Com’è andata per voi? Per me poteva andare meglio, lo ammetto. Ma finalmente le palestre pare che stiano per riaprire, e con la stagione estiva alle porte tutti sentiamo la voglia e la necessità di correre ai ripari. Ma come fare a ripartire al meglio, senza correre il rischio di compromettere la nostra salute? Come fare a combattere l’insorgenza dei dolori muscolari ritardati (DOMS), che, ammettiamolo, è la cosa che ci spaventa di più quando pensiamo all’idea di ritornare in palestra dopo un anno di tentativi non sempre andati a buon fine?
Parliamone.

Dolori muscolari
Quando si ricomincia a fare sport, soprattutto se veniamo da un lungo periodo di pausa, la prima conseguenza è la comparsa di dolori muscolari.
Sono sicura che è capitato a tutti di svegliarsi il giorno dopo un intenso allenamento e non riuscire neanche a salire le scale: i muscoli sembrano trafitti da mille spilli e i movimenti più semplici sembrano impossibili.
L’indolenzimento muscolare a insorgenza ritardata è la risposta normale del nostro corpo che si manifesta – per l’appunto – dopo un allenamento particolarmente intenso.Si tratta della diretta conseguenza di microscopiche lacerazioni delle fibre muscolari.
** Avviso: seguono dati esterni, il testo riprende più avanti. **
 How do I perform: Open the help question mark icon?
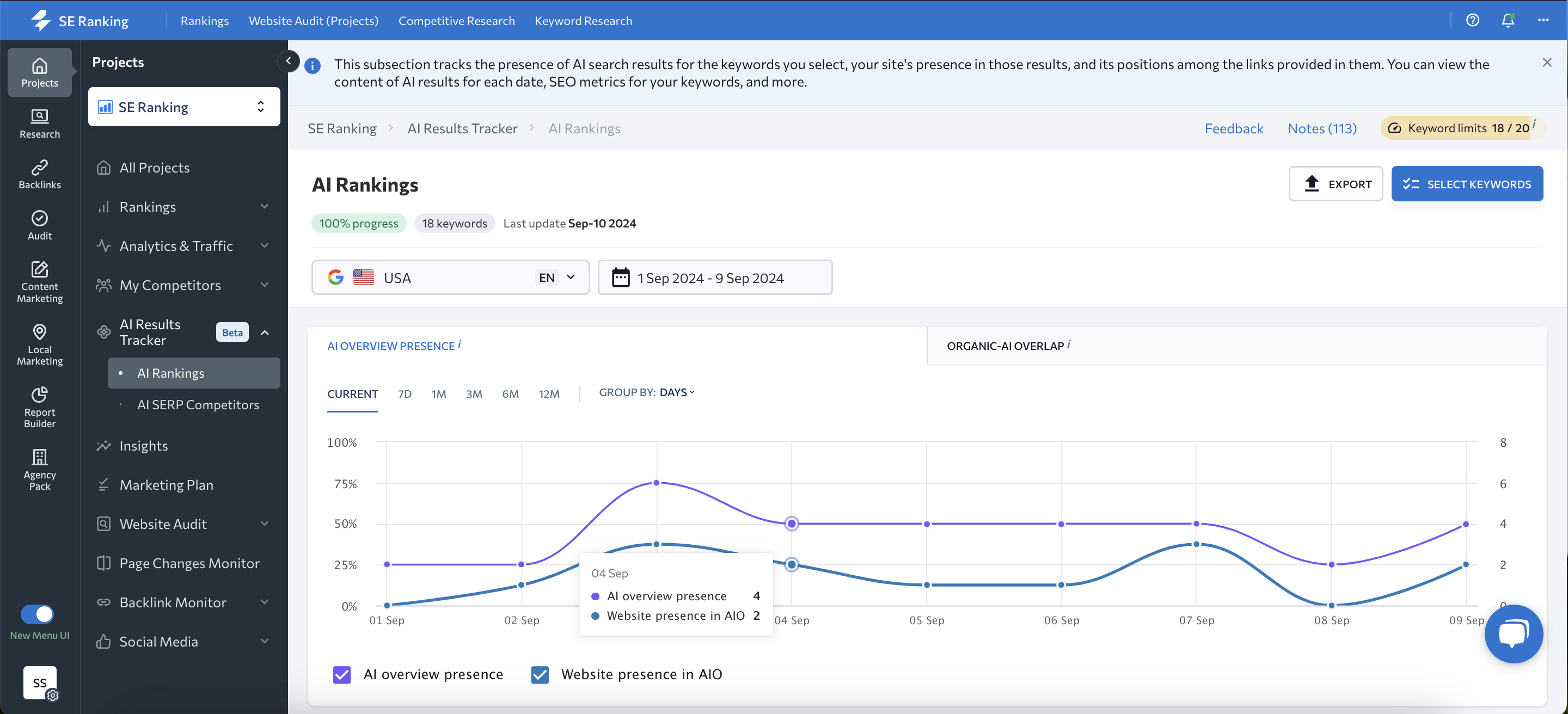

Nulla di cui preoccuparsi, è solo il normale adattamento del nostro corpo: i nostri muscoli si preparano a sopportare uno sforzo maggiore e ad essere quindi più forti e resistenti.
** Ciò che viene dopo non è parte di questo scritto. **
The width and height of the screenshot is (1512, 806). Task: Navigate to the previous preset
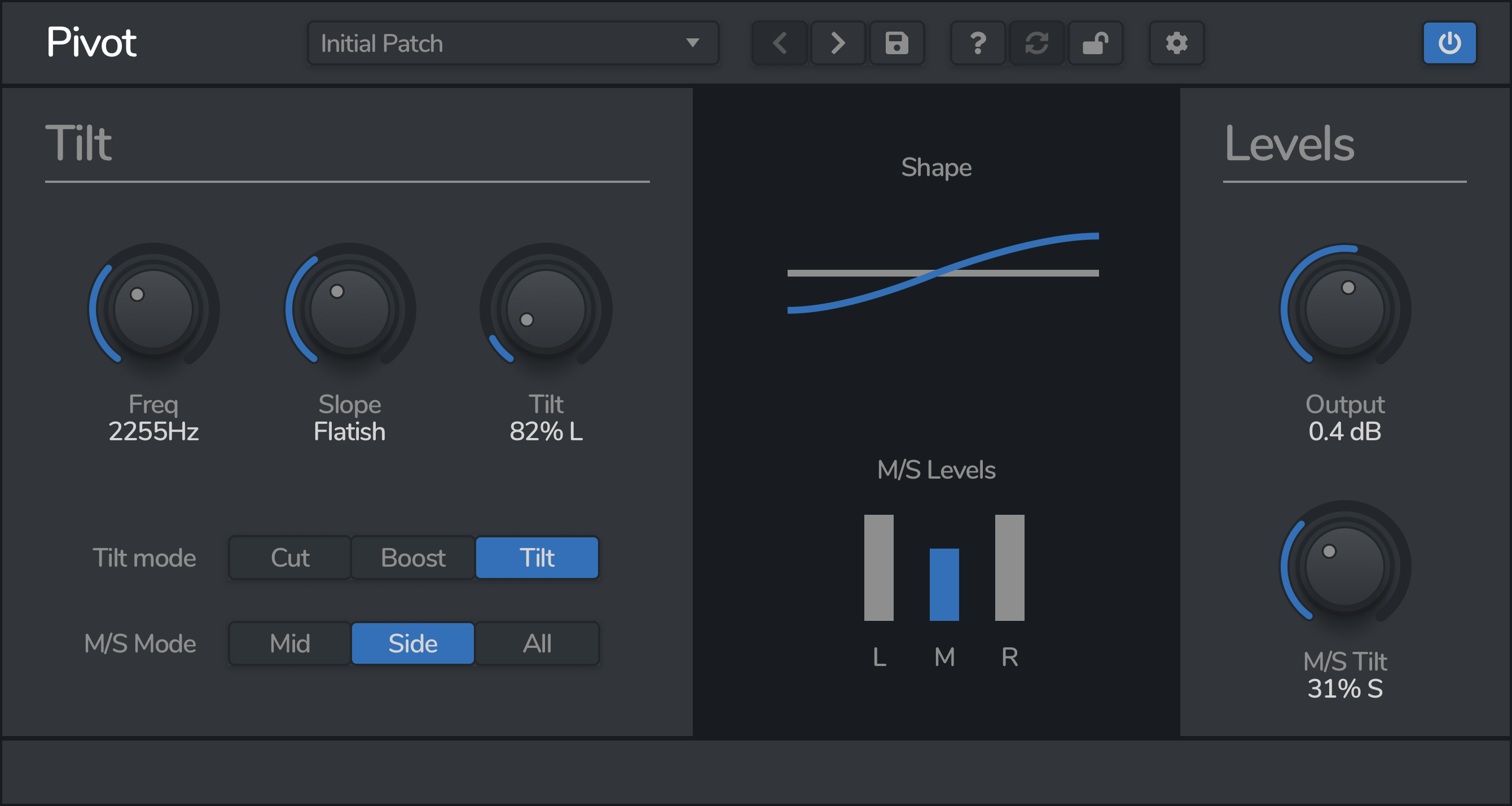[x=779, y=43]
Per quanto però si tratti di una condizione normale e di passaggio, resta il fatto che è una sensazione fastidiosa e sarebbe bello riuscire ad allenarsi senza poi muoversi per casa come fossimo dei robot.
Come fare quindi a prevenire la sindrome da dolore ritardato (DOMS)?
Io seguo sempre dei semplici passaggi che mi aiutano ad evitare il dolore muscolare, o almeno ad alleviarlo.
RISCALDAMENTO
Prima di iniziare ad allenarmi mi prendo sempre almeno dieci minuti di riscaldamento, per sollecitare dolcemente i muscoli. Questo sollecita l’apparato cardiocircolatorio e permette un maggior apporto di ossigeno e nutrienti ai muscoli, riducendo notevolmente il rischio di lesioni.
AUMENTO GRADUALE DELL’INTENSITÀ DELL’ALLENAMENTO
Per lo stesso motivo per cui è necessario fare un po’ di riscaldamento prima di iniziare ad allenarsi, è bene non puntare al tutto e subito, ma aumentare gradualmente l’intensità del nostro allenamento, in modo da permettere ai muscoli di abituarsi pian piano alla crescente intensità dello sforzo.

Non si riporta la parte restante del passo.